More reviews

Jan 10, 2017 22:46

Reviews

Kiss - Jaqueline Wilson

Children’s books are often the ones I return to again and again. They have a purity of story which adult fiction doesn’t. I hadn’t read any Jaqueline Wilson before but on the advice of Zed I read this and was not disappointed.

Sylvie loves Carl and wants to marry him, Carl loves glass and Sylvie but does not want to marry her because he loves Paul, who does not reciprocate to put it mildly… Paul fancies Miranda who is trying to turn ‘ickle Sylvie into a bad girl and it all comes to a head when Car is inadvertently outed and is made to suffer for his honesty.

It’s quite rare that a coming of age story has the main character keeping her innocence and Sylvie is drawn remarkably well, having that not quite child but definably not yet woman thing that young teenage has. She gains in wisdom but still keeps her essentially artless nature intact. Carl was also well drawn - I felt she caught the dilemma of being a sensitive young man in a macho environment in a realistic way. I felt Paul and Miranda were more crude, the latter especially being too much of the cliché of the spoilt little rich girl for me to find quite credible (also she’s a bint).

Nonetheless, a fine portrait of the trials of youth (I thank god I am not that age any more!) and coming to terms with the complexity of the outer, and perhaps more crucially for one’s sanity, the inner world.
Plus Wilson wears almost as many rings as I do which naturally disposes me to like her work!

The Making of Home - Judith Flanders

I find Flanders occasionally preachy when talking about the Victorians but there is no denying she writes extremely well and has that enviable trick of keeping many threads going simultaneously and making it seem effortless. It is a very easy to read work summarising some serious scholarship covering both historical and anthropological ideas of ‘home’.

She distinguishes between nations where house and home are distinguished and not (Germanic and Latin respectively) and the evolution of the concept of home. Among the distinctions are the more public nature of life in Romance lands. She also covers how the growth of wage labour created more of a distinction between pubic and private spheres (not altogether new to me as I have read Engels but I assume it is useful for those who eschew Marxism). What I found more interesting was the evolution of the layouts of houses, the really riveting chapter for me was about changing ideas of privacy and how corridors aided the growth of what we would understand by it (made sense having visited Marian’s cousins in the country. Their home does not have corridors and if you have to traverse different rooms to get to your destination you are not going to be fussy about it!). I was less interested in the origins of different things within the home, it seemed rather patchy and has been covered better by other writers imho.

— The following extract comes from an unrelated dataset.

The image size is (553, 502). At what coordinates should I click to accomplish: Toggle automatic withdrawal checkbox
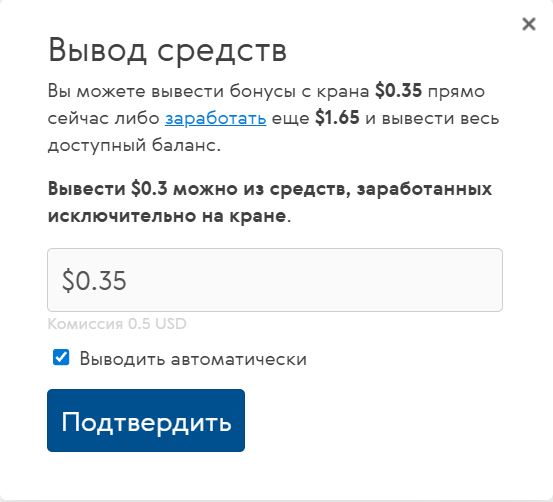coord(61,357)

Nonetheless I would say it is well worth a look as there is still a lot of interesting meat there.

Never Mind the Balkans - here’s Romania Mike Ormsby

Found this in the airport bookshop ( published by his Missis) before heading Ukwards and bought it in the hope that it might enlighten me a little more about this country.

It’s an entertaining series of vignettes written by a long term resident of that enchantingly maddening city which is Bucharest. and he deals with potentially difficult topics (nepotism, animal cruelty, the brain drain, the failure to move on from Communism) with few words and a light touch which nonetheless is illuminating about the country at this moment in time.